今日の更新は、長沼睦夫『活かそう! 発達障害脳』です。
あらすじ
日常の困りごとが多い発達障害。なぜ、うまくいかないのか……。著者の長沼睦雄は、脳と無意識から発達障害にアプローチする。花風社の浅見淳子を聞き手に、対談形式で発達障害を語る本。
発達障害者が「脳を鍛える」には
やわらかい表紙と語り口とは裏腹に結構難しかったです。脳について科学的な説明が多く、予備知識のない身としては一読ではわかりにくかったです。
しかし情報はどれも興味深いものでした。運動が苦手、自律神経が乱れやすいという発達障害の特性は、脳のバランスの悪さから来ています。精神障害と言われがちだけれど、実際は脳の不具合なんですね。
その「脳の不具合」は、得意なことで不得意なことを補い、脳を鍛えることによって改善すると著者は説きます。

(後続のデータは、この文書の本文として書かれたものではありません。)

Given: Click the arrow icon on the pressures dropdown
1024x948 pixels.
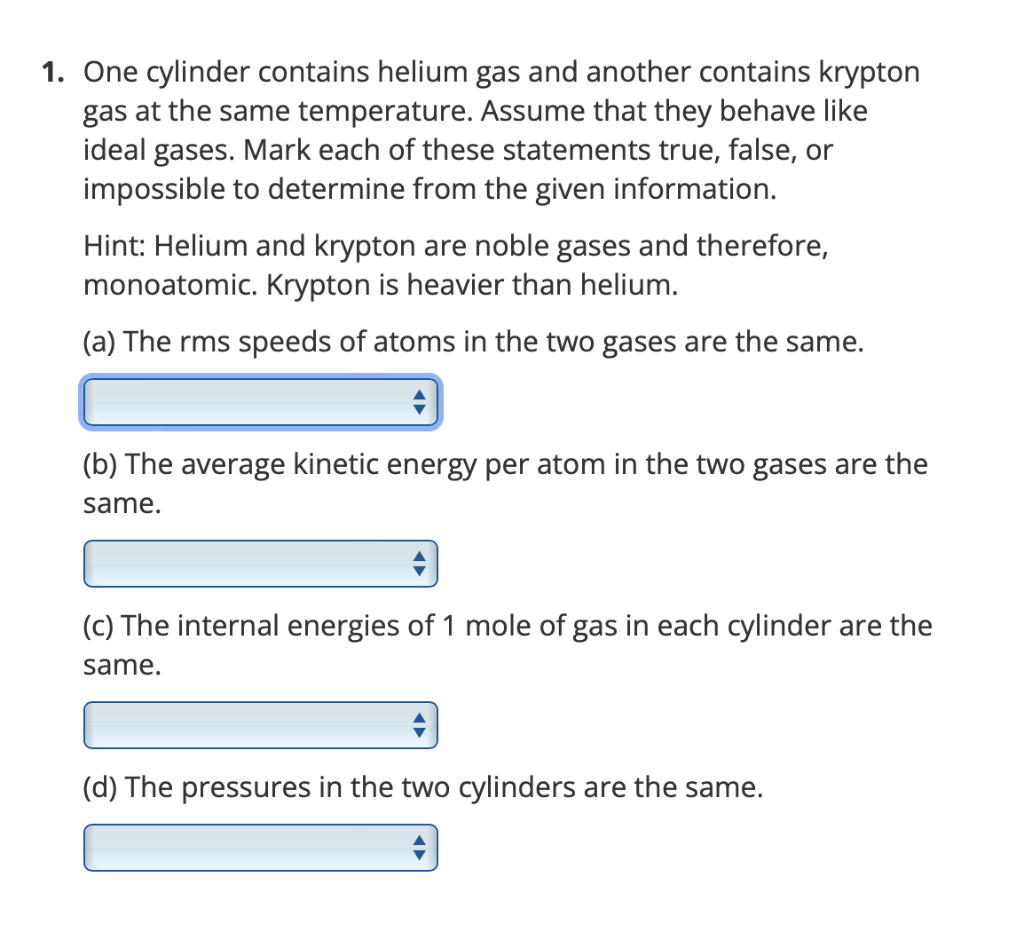Looking at the screenshot, I should (420, 847).
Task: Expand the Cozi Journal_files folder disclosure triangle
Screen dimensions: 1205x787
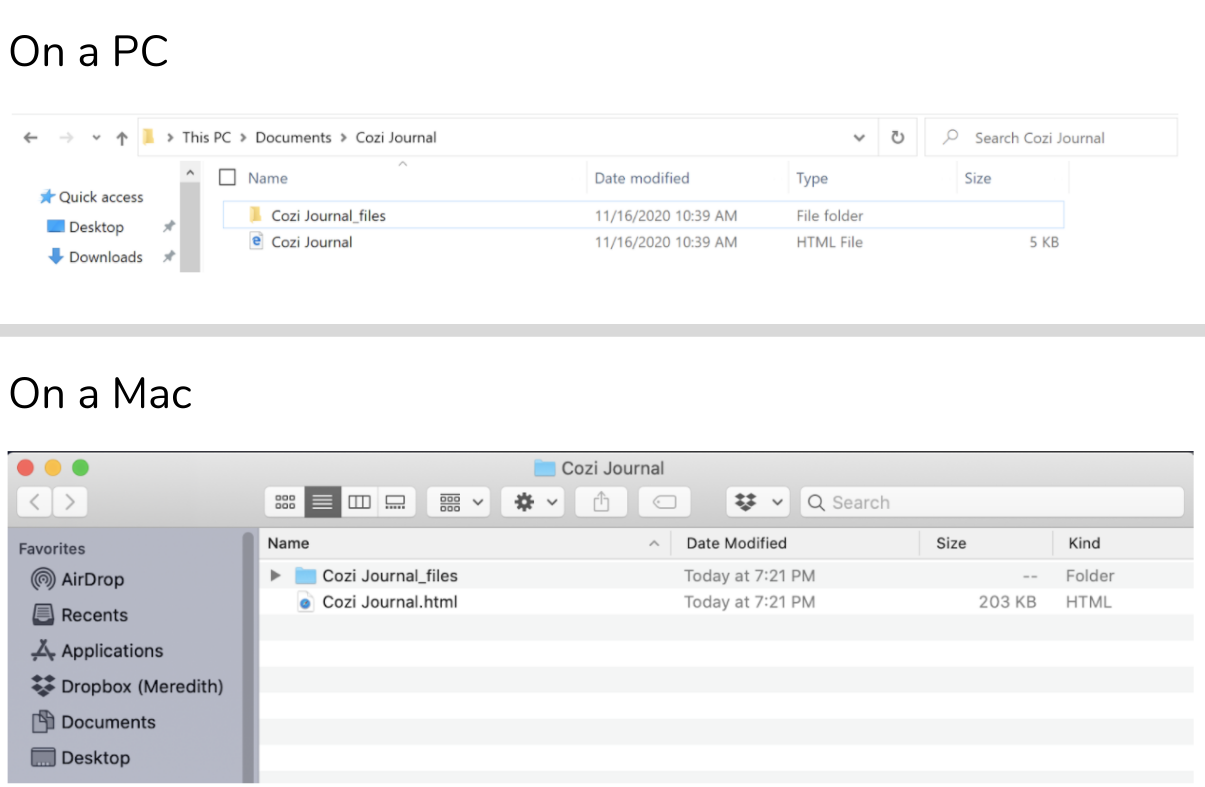Action: coord(276,576)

まん丸のボールのような整った脳機能を持っている人はいないのではないでしょうか。(中略)でも弱みの陰には必ず強い部分があって、健康な人というのは自然にそこを活かして弱い部分を補って生活しているものなのです。
(P89)
こういうことを読むと文章を読むという趣味があってよかったです。私の困りごとはかなり言語能力で補われているところが多いです。わからないことがあればまず本を読んで調べてみる。その行動がいつも私を助けてくれました。
また、与えられた情報や状況から、「こうすればどうかな?」と考え、言葉に出したり実行に移すフィードバックも重要です。それこそが脳を育てる行動だそうです。
これはなるほどなあと納得しました。私がこうやってブログを書いているのも一種のフィードバックだし、知ったことを実際に試してみるのもフィードバック。
与えられた情報を脳内で処理して形にしていく過程で、脳が鍛えられていく。それは実感としてありますね。
しかし書籍のタイトルは「障害」なのになぜ本文は「障がい」なのか。こういうのムズムズするからそろえてほしいです。
まとめ
面白かったけれどかなり難しかったので、関連書籍があれば確認のために読んでみたいです。
まずは巻末の「本書に登場する本」をあたってみようかな。